Our sample took into account the existence of both public and private health insurance systems in France, and the type of health-care centre. However, by limiting our sample to centres managing more than 50 new cases annually, we induced a certain selection of the population and practices, which probably led to an overestimation of the proportion of actively treated patients. Nonetheless, the universal medical insurance system in France and the management of most cancer patients by specialists tend to favour more aggressive management.
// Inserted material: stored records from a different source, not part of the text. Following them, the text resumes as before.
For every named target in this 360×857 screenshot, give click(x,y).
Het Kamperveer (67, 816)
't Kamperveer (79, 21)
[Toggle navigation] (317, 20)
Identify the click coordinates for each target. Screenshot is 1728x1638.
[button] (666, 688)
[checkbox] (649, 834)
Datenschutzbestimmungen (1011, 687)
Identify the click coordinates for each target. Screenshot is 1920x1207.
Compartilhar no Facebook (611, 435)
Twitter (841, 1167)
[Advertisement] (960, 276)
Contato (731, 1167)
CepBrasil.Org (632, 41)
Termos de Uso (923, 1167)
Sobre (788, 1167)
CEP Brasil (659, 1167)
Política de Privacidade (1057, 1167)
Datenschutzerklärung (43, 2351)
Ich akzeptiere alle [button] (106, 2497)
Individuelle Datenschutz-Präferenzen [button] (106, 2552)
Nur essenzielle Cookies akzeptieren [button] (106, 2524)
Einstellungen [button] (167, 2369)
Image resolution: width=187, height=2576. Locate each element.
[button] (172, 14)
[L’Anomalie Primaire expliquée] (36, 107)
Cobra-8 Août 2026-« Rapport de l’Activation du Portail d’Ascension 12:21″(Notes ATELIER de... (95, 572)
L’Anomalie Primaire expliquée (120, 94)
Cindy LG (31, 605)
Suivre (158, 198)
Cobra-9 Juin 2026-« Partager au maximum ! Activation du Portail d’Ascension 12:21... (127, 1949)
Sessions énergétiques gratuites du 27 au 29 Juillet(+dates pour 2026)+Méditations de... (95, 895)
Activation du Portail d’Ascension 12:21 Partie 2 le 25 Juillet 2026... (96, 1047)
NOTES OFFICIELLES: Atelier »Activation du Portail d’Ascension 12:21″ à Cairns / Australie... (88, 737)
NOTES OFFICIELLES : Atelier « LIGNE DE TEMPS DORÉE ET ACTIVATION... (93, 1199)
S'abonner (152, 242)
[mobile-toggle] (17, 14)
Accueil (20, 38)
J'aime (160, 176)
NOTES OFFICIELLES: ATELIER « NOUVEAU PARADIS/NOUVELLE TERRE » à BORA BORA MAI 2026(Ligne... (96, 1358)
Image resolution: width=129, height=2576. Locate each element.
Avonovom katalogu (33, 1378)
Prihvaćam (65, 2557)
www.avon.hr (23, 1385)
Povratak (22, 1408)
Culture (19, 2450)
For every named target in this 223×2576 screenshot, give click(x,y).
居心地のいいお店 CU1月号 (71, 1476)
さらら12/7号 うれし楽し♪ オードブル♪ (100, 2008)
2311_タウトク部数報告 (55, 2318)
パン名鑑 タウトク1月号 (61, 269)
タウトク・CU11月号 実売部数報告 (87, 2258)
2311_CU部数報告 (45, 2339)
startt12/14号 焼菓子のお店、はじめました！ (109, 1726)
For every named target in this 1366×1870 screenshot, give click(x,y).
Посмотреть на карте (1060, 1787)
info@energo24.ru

We excluded patients treated in clinical trials, in which costs are unknown, although a recent study showed little difference from routine clinical practice (Bennett et al, 2000).

Another limitation of our study was the outcome measure. Indeed, we limited our analysis to financial costs, without seeking to determine the utility of the different health states in which patients find themselves during the course of their illness. Such analyses are most useful for comparing therapeutic strategies (Arikian et al, 1995), whereas our objective was to determine the relative costs of the different phases of patient management.

Conclusion

The Markov model used in this study, based on actual lung cancer management practices in France, yielded a precise cost analysis of the different management phases of lung cancer patients, and an assessment of the likely impact of future advances that are essential for the effective management of chronic diseases such as lung cancer.